━━━ DATA UNDER STUDY
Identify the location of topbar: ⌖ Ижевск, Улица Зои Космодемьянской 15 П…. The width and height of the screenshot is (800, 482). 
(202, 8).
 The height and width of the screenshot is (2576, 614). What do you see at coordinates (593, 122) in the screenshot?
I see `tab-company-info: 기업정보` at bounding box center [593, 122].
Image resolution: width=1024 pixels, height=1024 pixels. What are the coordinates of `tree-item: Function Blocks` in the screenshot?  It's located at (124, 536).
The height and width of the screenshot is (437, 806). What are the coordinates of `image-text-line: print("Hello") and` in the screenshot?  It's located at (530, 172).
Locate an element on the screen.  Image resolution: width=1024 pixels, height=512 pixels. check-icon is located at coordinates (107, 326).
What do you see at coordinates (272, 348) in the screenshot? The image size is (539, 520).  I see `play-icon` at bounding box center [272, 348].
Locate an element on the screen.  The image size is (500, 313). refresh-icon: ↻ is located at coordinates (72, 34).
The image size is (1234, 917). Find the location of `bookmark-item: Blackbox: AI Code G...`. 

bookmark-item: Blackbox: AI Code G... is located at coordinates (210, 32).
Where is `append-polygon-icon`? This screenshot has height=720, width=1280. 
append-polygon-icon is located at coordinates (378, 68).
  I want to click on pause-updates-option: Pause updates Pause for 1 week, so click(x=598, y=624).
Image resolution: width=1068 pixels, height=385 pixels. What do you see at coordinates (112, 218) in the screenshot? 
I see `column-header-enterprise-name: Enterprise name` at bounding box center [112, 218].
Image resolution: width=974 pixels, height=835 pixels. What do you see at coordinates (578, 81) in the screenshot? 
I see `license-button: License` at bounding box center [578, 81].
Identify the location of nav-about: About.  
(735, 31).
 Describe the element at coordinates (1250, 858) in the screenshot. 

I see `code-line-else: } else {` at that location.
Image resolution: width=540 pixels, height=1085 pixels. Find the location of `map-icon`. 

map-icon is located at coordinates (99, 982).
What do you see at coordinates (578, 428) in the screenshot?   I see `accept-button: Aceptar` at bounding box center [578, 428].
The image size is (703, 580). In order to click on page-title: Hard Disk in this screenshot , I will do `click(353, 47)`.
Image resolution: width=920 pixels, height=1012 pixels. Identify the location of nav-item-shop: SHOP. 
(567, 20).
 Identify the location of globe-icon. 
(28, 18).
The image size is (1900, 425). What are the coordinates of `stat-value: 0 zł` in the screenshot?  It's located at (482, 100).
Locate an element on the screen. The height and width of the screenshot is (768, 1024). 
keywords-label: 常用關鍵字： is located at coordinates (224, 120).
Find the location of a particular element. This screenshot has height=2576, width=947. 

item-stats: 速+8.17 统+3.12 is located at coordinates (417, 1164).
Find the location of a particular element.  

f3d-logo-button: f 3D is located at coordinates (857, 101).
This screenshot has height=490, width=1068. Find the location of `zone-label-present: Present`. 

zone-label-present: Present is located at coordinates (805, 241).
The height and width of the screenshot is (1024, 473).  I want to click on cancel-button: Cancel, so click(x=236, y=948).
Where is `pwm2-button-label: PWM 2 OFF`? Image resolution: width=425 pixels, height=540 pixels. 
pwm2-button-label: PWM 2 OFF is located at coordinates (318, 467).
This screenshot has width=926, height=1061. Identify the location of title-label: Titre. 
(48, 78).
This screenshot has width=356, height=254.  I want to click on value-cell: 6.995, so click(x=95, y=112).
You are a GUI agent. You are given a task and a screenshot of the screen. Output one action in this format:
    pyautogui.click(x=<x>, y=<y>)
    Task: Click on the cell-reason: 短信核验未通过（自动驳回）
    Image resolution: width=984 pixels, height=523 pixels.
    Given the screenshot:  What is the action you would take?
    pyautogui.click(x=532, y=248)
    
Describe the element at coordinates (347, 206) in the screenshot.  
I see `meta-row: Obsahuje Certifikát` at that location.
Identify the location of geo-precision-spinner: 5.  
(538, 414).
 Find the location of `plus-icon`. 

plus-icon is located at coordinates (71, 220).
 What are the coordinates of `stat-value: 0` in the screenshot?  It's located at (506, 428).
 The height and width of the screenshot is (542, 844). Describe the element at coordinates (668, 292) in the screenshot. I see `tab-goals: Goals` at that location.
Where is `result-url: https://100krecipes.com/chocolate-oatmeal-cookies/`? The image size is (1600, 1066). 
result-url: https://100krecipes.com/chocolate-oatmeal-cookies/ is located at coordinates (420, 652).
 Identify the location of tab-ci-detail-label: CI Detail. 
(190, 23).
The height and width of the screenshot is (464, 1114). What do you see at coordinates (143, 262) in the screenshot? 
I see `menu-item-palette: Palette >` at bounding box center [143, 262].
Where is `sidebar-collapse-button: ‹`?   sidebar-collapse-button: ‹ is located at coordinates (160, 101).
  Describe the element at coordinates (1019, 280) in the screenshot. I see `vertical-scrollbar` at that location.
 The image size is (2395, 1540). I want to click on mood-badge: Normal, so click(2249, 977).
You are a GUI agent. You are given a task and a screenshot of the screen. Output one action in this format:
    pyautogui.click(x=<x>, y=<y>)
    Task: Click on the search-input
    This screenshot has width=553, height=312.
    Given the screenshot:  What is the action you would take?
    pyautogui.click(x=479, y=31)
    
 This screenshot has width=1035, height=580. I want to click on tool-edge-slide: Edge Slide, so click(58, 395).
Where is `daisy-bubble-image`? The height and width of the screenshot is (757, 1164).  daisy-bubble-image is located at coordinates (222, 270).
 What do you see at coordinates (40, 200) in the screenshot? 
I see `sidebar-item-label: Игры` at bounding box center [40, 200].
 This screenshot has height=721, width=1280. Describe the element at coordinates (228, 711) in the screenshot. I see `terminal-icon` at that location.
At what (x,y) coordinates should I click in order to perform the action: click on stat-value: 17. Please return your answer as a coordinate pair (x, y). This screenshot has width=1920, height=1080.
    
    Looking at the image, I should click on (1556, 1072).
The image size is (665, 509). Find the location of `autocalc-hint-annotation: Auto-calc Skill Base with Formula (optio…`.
━━━━━━
=== PROBLEM DESCRIPTION ===
Reproduce the part of the items above that opens with the line containing "Describe the element at coordinates (1250, 858)" and closes with the line containing "This screenshot has width=356, height=254." as a numbered list, leaving out blank lines.

=== TASK RESPONSE ===
1.  Describe the element at coordinates (1250, 858) in the screenshot. 
2. I see `code-line-else: } else {` at that location.
3. Image resolution: width=540 pixels, height=1085 pixels. Find the location of `map-icon`. 
4. map-icon is located at coordinates (99, 982).
5. What do you see at coordinates (578, 428) in the screenshot?   I see `accept-button: Aceptar` at bounding box center [578, 428].
6. The image size is (703, 580). In order to click on page-title: Hard Disk in this screenshot , I will do `click(353, 47)`.
7. Image resolution: width=920 pixels, height=1012 pixels. Identify the location of nav-item-shop: SHOP. 
8. (567, 20).
9.  Identify the location of globe-icon. 
10. (28, 18).
11. The image size is (1900, 425). What are the coordinates of `stat-value: 0 zł` in the screenshot?  It's located at (482, 100).
12. Locate an element on the screen. The height and width of the screenshot is (768, 1024). 
13. keywords-label: 常用關鍵字： is located at coordinates (224, 120).
14. Find the location of a particular element. This screenshot has height=2576, width=947. 
15. item-stats: 速+8.17 统+3.12 is located at coordinates (417, 1164).
16. Find the location of a particular element.  
17. f3d-logo-button: f 3D is located at coordinates (857, 101).
18. This screenshot has height=490, width=1068. Find the location of `zone-label-present: Present`. 
19. zone-label-present: Present is located at coordinates (805, 241).
20. The height and width of the screenshot is (1024, 473).  I want to click on cancel-button: Cancel, so click(x=236, y=948).
21. Where is `pwm2-button-label: PWM 2 OFF`? Image resolution: width=425 pixels, height=540 pixels. 
22. pwm2-button-label: PWM 2 OFF is located at coordinates (318, 467).
23. This screenshot has width=926, height=1061. Identify the location of title-label: Titre. 
24. (48, 78).
25. This screenshot has width=356, height=254.  I want to click on value-cell: 6.995, so click(x=95, y=112).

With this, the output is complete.